Task goal
Output every record below exactly as it appears.

Collected data entries
BEGIN

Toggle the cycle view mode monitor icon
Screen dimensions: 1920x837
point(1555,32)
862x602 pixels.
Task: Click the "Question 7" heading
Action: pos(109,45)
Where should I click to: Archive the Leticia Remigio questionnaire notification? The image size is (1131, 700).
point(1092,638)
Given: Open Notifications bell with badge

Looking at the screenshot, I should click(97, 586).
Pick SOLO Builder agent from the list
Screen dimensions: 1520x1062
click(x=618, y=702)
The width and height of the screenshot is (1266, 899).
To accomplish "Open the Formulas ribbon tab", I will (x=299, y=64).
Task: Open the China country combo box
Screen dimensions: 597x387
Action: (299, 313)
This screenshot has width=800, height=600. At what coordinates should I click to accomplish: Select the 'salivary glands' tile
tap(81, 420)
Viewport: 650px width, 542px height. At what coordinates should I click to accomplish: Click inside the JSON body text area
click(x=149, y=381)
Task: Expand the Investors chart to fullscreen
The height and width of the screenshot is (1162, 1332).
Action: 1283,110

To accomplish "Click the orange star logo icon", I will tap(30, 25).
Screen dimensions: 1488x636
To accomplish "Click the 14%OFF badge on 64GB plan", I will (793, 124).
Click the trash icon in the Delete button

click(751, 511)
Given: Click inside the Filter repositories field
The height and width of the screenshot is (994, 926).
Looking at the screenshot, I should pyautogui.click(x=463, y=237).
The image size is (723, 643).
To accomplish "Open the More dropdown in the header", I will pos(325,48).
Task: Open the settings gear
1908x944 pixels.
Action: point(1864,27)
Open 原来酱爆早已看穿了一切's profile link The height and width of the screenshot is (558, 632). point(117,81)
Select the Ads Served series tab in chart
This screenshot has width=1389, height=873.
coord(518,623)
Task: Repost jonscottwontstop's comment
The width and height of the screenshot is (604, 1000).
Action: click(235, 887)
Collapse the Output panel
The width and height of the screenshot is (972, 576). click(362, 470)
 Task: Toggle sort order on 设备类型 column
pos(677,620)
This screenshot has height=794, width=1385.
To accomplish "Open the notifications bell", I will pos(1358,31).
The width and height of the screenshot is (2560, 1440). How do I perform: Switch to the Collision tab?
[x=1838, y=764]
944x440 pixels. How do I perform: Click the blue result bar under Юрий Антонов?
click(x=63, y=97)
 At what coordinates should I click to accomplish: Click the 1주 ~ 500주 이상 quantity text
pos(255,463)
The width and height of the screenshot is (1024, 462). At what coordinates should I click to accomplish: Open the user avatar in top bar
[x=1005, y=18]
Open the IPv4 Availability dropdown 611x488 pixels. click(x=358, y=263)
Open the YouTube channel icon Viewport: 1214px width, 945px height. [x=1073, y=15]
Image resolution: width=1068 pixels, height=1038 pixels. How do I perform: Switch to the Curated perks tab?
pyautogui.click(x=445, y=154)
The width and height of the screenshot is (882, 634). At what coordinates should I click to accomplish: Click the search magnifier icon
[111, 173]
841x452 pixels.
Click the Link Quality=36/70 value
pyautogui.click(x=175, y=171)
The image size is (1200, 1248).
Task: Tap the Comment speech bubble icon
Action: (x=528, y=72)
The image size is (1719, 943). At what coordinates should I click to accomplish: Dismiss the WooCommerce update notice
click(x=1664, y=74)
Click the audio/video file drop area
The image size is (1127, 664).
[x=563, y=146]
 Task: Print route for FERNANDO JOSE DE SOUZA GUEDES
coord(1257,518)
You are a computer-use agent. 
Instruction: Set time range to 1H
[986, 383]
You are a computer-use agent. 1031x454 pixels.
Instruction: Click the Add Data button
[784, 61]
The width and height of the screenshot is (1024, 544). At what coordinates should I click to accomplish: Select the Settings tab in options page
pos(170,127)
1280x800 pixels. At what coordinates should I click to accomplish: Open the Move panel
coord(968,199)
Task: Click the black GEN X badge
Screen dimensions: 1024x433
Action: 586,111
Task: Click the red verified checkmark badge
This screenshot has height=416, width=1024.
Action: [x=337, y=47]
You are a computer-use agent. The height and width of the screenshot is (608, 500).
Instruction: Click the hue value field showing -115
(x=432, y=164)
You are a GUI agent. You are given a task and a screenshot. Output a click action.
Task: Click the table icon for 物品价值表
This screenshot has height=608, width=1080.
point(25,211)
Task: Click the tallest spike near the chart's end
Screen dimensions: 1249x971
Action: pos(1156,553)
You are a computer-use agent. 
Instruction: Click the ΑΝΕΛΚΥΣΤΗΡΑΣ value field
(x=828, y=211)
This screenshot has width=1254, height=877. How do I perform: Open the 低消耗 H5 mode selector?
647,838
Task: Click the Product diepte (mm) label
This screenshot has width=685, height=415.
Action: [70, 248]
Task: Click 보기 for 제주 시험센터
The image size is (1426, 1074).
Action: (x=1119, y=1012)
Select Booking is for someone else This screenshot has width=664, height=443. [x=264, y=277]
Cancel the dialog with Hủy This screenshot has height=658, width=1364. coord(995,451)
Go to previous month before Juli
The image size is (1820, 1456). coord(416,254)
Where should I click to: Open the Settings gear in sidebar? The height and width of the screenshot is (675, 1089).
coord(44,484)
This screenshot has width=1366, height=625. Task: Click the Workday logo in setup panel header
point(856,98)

END

Written response
Toggle the cycle view mode monitor icon
Screen dimensions: 1920x837
point(1555,32)
862x602 pixels.
Task: Click the "Question 7" heading
Action: pos(109,45)
Where should I click to: Archive the Leticia Remigio questionnaire notification? The image size is (1131, 700).
point(1092,638)
Given: Open Notifications bell with badge

Looking at the screenshot, I should click(97, 586).
Pick SOLO Builder agent from the list
Screen dimensions: 1520x1062
click(x=618, y=702)
The width and height of the screenshot is (1266, 899).
To accomplish "Open the Formulas ribbon tab", I will (x=299, y=64).
Task: Open the China country combo box
Screen dimensions: 597x387
Action: (299, 313)
This screenshot has width=800, height=600. At what coordinates should I click to accomplish: Select the 'salivary glands' tile
tap(81, 420)
Viewport: 650px width, 542px height. At what coordinates should I click to accomplish: Click inside the JSON body text area
click(x=149, y=381)
Task: Expand the Investors chart to fullscreen
The height and width of the screenshot is (1162, 1332).
Action: 1283,110

To accomplish "Click the orange star logo icon", I will tap(30, 25).
Screen dimensions: 1488x636
To accomplish "Click the 14%OFF badge on 64GB plan", I will (793, 124).
Click the trash icon in the Delete button

click(751, 511)
Given: Click inside the Filter repositories field
The height and width of the screenshot is (994, 926).
Looking at the screenshot, I should pyautogui.click(x=463, y=237).
The image size is (723, 643).
To accomplish "Open the More dropdown in the header", I will pos(325,48).
Task: Open the settings gear
1908x944 pixels.
Action: point(1864,27)
Open 原来酱爆早已看穿了一切's profile link The height and width of the screenshot is (558, 632). point(117,81)
Select the Ads Served series tab in chart
This screenshot has width=1389, height=873.
coord(518,623)
Task: Repost jonscottwontstop's comment
The width and height of the screenshot is (604, 1000).
Action: click(235, 887)
Collapse the Output panel
The width and height of the screenshot is (972, 576). click(362, 470)
 Task: Toggle sort order on 设备类型 column
pos(677,620)
This screenshot has height=794, width=1385.
To accomplish "Open the notifications bell", I will pos(1358,31).
The width and height of the screenshot is (2560, 1440). How do I perform: Switch to the Collision tab?
[x=1838, y=764]
944x440 pixels. How do I perform: Click the blue result bar under Юрий Антонов?
click(x=63, y=97)
 At what coordinates should I click to accomplish: Click the 1주 ~ 500주 이상 quantity text
pos(255,463)
The width and height of the screenshot is (1024, 462). At what coordinates should I click to accomplish: Open the user avatar in top bar
[x=1005, y=18]
Open the IPv4 Availability dropdown 611x488 pixels. click(x=358, y=263)
Open the YouTube channel icon Viewport: 1214px width, 945px height. [x=1073, y=15]
Image resolution: width=1068 pixels, height=1038 pixels. How do I perform: Switch to the Curated perks tab?
pyautogui.click(x=445, y=154)
The width and height of the screenshot is (882, 634). At what coordinates should I click to accomplish: Click the search magnifier icon
[111, 173]
841x452 pixels.
Click the Link Quality=36/70 value
pyautogui.click(x=175, y=171)
The image size is (1200, 1248).
Task: Tap the Comment speech bubble icon
Action: (x=528, y=72)
The image size is (1719, 943). At what coordinates should I click to accomplish: Dismiss the WooCommerce update notice
click(x=1664, y=74)
Click the audio/video file drop area
The image size is (1127, 664).
[x=563, y=146]
 Task: Print route for FERNANDO JOSE DE SOUZA GUEDES
coord(1257,518)
You are a computer-use agent. 
Instruction: Set time range to 1H
[986, 383]
You are a computer-use agent. 1031x454 pixels.
Instruction: Click the Add Data button
[784, 61]
The width and height of the screenshot is (1024, 544). At what coordinates should I click to accomplish: Select the Settings tab in options page
pos(170,127)
1280x800 pixels. At what coordinates should I click to accomplish: Open the Move panel
coord(968,199)
Task: Click the black GEN X badge
Screen dimensions: 1024x433
Action: 586,111
Task: Click the red verified checkmark badge
This screenshot has height=416, width=1024.
Action: [x=337, y=47]
You are a computer-use agent. The height and width of the screenshot is (608, 500).
Instruction: Click the hue value field showing -115
(x=432, y=164)
You are a GUI agent. You are given a task and a screenshot. Output a click action.
Task: Click the table icon for 物品价值表
This screenshot has height=608, width=1080.
point(25,211)
Task: Click the tallest spike near the chart's end
Screen dimensions: 1249x971
Action: pos(1156,553)
You are a computer-use agent. 
Instruction: Click the ΑΝΕΛΚΥΣΤΗΡΑΣ value field
(x=828, y=211)
This screenshot has width=1254, height=877. How do I perform: Open the 低消耗 H5 mode selector?
647,838
Task: Click the Product diepte (mm) label
This screenshot has width=685, height=415.
Action: [70, 248]
Task: Click 보기 for 제주 시험센터
The image size is (1426, 1074).
Action: (x=1119, y=1012)
Select Booking is for someone else This screenshot has width=664, height=443. [x=264, y=277]
Cancel the dialog with Hủy This screenshot has height=658, width=1364. coord(995,451)
Go to previous month before Juli
The image size is (1820, 1456). coord(416,254)
Where should I click to: Open the Settings gear in sidebar? The height and width of the screenshot is (675, 1089).
coord(44,484)
This screenshot has width=1366, height=625. Task: Click the Workday logo in setup panel header
point(856,98)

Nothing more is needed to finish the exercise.